◆ Dataset items:
--

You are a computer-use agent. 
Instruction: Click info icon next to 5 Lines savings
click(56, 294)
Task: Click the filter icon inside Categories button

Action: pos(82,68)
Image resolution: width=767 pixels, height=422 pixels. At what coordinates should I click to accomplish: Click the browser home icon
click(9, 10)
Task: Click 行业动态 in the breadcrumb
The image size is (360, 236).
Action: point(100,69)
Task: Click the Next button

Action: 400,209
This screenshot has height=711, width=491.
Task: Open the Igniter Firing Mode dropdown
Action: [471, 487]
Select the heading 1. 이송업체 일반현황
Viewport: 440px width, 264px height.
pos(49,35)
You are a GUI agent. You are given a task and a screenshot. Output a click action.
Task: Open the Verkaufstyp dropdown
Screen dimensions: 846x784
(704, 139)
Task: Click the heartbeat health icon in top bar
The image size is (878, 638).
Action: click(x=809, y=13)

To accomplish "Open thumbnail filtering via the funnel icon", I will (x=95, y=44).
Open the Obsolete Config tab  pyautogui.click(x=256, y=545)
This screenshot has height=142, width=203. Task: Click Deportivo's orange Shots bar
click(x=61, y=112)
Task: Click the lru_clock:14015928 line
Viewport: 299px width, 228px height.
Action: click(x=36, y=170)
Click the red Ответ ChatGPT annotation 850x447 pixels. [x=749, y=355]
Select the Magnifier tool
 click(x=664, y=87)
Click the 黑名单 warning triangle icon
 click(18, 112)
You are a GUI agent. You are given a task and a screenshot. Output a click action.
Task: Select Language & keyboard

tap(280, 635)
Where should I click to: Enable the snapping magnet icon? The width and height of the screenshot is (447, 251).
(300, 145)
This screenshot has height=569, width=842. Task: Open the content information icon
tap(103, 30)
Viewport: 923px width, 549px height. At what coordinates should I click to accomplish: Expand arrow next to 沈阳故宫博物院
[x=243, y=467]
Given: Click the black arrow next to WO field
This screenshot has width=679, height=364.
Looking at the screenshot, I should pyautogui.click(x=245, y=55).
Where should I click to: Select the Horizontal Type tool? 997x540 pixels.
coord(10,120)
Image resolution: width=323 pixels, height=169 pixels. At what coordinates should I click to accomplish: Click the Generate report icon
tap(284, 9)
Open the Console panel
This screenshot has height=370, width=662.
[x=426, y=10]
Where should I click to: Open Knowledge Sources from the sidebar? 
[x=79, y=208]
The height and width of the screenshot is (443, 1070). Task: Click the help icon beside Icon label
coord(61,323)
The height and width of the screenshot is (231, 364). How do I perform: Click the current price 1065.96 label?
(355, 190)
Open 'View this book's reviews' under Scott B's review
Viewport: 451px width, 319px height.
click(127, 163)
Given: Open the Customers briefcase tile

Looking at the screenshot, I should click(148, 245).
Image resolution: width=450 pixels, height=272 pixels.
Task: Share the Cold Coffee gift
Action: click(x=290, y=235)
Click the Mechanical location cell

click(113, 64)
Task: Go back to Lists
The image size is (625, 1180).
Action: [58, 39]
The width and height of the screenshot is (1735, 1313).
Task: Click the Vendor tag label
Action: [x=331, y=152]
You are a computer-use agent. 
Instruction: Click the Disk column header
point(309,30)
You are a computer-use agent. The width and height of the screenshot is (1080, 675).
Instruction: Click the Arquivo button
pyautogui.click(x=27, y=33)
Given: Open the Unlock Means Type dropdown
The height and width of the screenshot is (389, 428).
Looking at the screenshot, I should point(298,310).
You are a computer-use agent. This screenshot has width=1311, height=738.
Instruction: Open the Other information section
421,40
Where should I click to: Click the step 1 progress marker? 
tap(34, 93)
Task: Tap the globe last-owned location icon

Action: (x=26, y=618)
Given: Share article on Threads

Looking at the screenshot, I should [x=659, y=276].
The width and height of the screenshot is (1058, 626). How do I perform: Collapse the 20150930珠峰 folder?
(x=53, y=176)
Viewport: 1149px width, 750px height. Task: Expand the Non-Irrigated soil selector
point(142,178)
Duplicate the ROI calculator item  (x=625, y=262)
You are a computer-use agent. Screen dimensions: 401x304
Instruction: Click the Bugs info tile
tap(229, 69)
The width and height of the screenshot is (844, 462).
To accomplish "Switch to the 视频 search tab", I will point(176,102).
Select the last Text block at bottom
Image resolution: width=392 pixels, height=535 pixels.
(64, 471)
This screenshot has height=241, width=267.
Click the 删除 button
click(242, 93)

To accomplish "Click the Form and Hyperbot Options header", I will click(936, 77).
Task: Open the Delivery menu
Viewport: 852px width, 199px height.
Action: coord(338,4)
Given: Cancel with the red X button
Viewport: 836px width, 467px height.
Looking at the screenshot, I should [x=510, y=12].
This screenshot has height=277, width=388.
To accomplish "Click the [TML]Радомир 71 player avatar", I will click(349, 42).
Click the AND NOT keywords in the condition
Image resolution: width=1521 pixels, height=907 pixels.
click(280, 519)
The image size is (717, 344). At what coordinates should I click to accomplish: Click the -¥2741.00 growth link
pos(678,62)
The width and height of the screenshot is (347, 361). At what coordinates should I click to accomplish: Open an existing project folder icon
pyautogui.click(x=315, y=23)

--

◆ What you need to do:
Output each entry once again, exactly as shown above.

◆ Result of the task:
You are a computer-use agent. 
Instruction: Click info icon next to 5 Lines savings
click(56, 294)
Task: Click the filter icon inside Categories button

Action: pos(82,68)
Image resolution: width=767 pixels, height=422 pixels. At what coordinates should I click to accomplish: Click the browser home icon
click(9, 10)
Task: Click 行业动态 in the breadcrumb
The image size is (360, 236).
Action: point(100,69)
Task: Click the Next button

Action: 400,209
This screenshot has height=711, width=491.
Task: Open the Igniter Firing Mode dropdown
Action: [471, 487]
Select the heading 1. 이송업체 일반현황
Viewport: 440px width, 264px height.
pos(49,35)
You are a GUI agent. You are given a task and a screenshot. Output a click action.
Task: Open the Verkaufstyp dropdown
Screen dimensions: 846x784
(704, 139)
Task: Click the heartbeat health icon in top bar
The image size is (878, 638).
Action: click(x=809, y=13)

To accomplish "Open thumbnail filtering via the funnel icon", I will (x=95, y=44).
Open the Obsolete Config tab  pyautogui.click(x=256, y=545)
This screenshot has height=142, width=203. Task: Click Deportivo's orange Shots bar
click(x=61, y=112)
Task: Click the lru_clock:14015928 line
Viewport: 299px width, 228px height.
Action: click(x=36, y=170)
Click the red Ответ ChatGPT annotation 850x447 pixels. [x=749, y=355]
Select the Magnifier tool
 click(x=664, y=87)
Click the 黑名单 warning triangle icon
 click(18, 112)
You are a GUI agent. You are given a task and a screenshot. Output a click action.
Task: Select Language & keyboard

tap(280, 635)
Where should I click to: Enable the snapping magnet icon? The width and height of the screenshot is (447, 251).
(300, 145)
This screenshot has height=569, width=842. Task: Open the content information icon
tap(103, 30)
Viewport: 923px width, 549px height. At what coordinates should I click to accomplish: Expand arrow next to 沈阳故宫博物院
[x=243, y=467]
Given: Click the black arrow next to WO field
This screenshot has width=679, height=364.
Looking at the screenshot, I should pyautogui.click(x=245, y=55).
Where should I click to: Select the Horizontal Type tool? 997x540 pixels.
coord(10,120)
Image resolution: width=323 pixels, height=169 pixels. At what coordinates should I click to accomplish: Click the Generate report icon
tap(284, 9)
Open the Console panel
This screenshot has height=370, width=662.
[x=426, y=10]
Where should I click to: Open Knowledge Sources from the sidebar? 
[x=79, y=208]
The height and width of the screenshot is (443, 1070). Task: Click the help icon beside Icon label
coord(61,323)
The height and width of the screenshot is (231, 364). How do I perform: Click the current price 1065.96 label?
(355, 190)
Open 'View this book's reviews' under Scott B's review
Viewport: 451px width, 319px height.
click(127, 163)
Given: Open the Customers briefcase tile

Looking at the screenshot, I should click(148, 245).
Image resolution: width=450 pixels, height=272 pixels.
Task: Share the Cold Coffee gift
Action: click(x=290, y=235)
Click the Mechanical location cell

click(113, 64)
Task: Go back to Lists
The image size is (625, 1180).
Action: [58, 39]
The width and height of the screenshot is (1735, 1313).
Task: Click the Vendor tag label
Action: [x=331, y=152]
You are a computer-use agent. 
Instruction: Click the Disk column header
point(309,30)
You are a computer-use agent. The width and height of the screenshot is (1080, 675).
Instruction: Click the Arquivo button
pyautogui.click(x=27, y=33)
Given: Open the Unlock Means Type dropdown
The height and width of the screenshot is (389, 428).
Looking at the screenshot, I should point(298,310).
You are a computer-use agent. This screenshot has width=1311, height=738.
Instruction: Open the Other information section
421,40
Where should I click to: Click the step 1 progress marker? 
tap(34, 93)
Task: Tap the globe last-owned location icon

Action: (x=26, y=618)
Given: Share article on Threads

Looking at the screenshot, I should [x=659, y=276].
The width and height of the screenshot is (1058, 626). How do I perform: Collapse the 20150930珠峰 folder?
(x=53, y=176)
Viewport: 1149px width, 750px height. Task: Expand the Non-Irrigated soil selector
point(142,178)
Duplicate the ROI calculator item  (x=625, y=262)
You are a computer-use agent. Screen dimensions: 401x304
Instruction: Click the Bugs info tile
tap(229, 69)
The width and height of the screenshot is (844, 462).
To accomplish "Switch to the 视频 search tab", I will point(176,102).
Select the last Text block at bottom
Image resolution: width=392 pixels, height=535 pixels.
(64, 471)
This screenshot has height=241, width=267.
Click the 删除 button
click(242, 93)

To accomplish "Click the Form and Hyperbot Options header", I will click(936, 77).
Task: Open the Delivery menu
Viewport: 852px width, 199px height.
Action: coord(338,4)
Given: Cancel with the red X button
Viewport: 836px width, 467px height.
Looking at the screenshot, I should [x=510, y=12].
This screenshot has height=277, width=388.
To accomplish "Click the [TML]Радомир 71 player avatar", I will click(349, 42).
Click the AND NOT keywords in the condition
Image resolution: width=1521 pixels, height=907 pixels.
click(280, 519)
The image size is (717, 344). At what coordinates should I click to accomplish: Click the -¥2741.00 growth link
pos(678,62)
The width and height of the screenshot is (347, 361). At what coordinates should I click to accomplish: Open an existing project folder icon
pyautogui.click(x=315, y=23)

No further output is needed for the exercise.